Right now, AI is no longer a standalone sector: it’s a horizontal layer embedded across industries. In logistics, AI is reshaping supply chain resilience and automation. Healthtech startups are using machine learning to accelerate drug discovery and personalize care. In defense, dual-use AI tech is catching attention, particularly from sovereign funds. Fintech, once crowded, is now selectively funded, especially B2B plays with embedded AI for risk, fraud, or infrastructure management.

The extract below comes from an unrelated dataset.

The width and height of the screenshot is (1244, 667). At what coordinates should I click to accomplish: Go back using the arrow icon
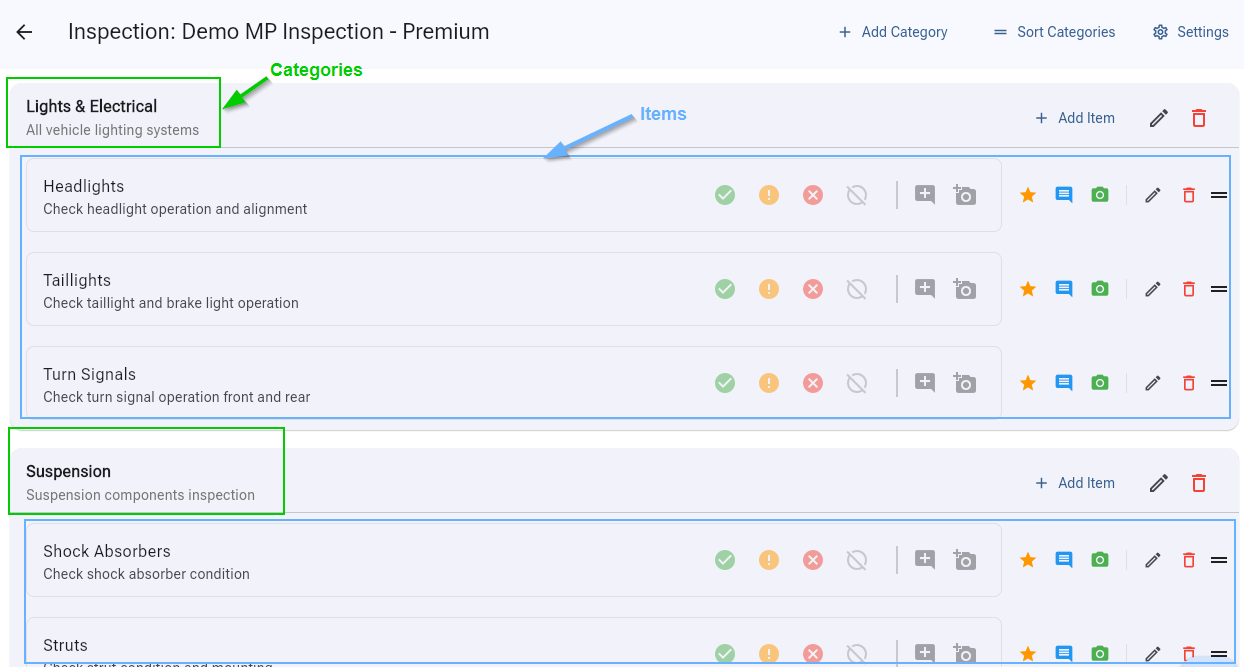[x=23, y=31]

Some rounds stand out in 2025. OpenAI’s US$ 40B round led by Microsoft, SoftBank, and Founders Fund impressed the markets, especially after the company built its product claiming to be a “non-profitable”organization, raising ethical concerns. Scale AI’s US$ 14.3 billion secondary transaction backed by Meta was also notable, not to mention X1’s US$ 10 billion raise anchored by Morgan Stanley.
Things in common
What these survivors share is a clear go-to-market in B2B industries, a long-term vision rooted in infrastructure or automation, and strong backing from institutional capital. Geography also plays a role: the US companies continue to dominate these mega-rounds, thanks in part to public-private capital alignment, particularly in AI and defense. As Goldman Sachs noted in a recent report, U.S. government funding and strategic demand are pushing VCs back into capital-heavy bets that seemed out of favour in 2023.
The lesson for founders is that vision is not enough. Business need to solve a painful problem, build something defensible, and get close to the infrastructure layer. Investors are no longer chasing buzzwords. They want startups that can weather long cycles, serve enterprise clients, and can monetize AI in a tangible way. Survivors are not just using AI. They’re building the backbone for its adoption across core industries.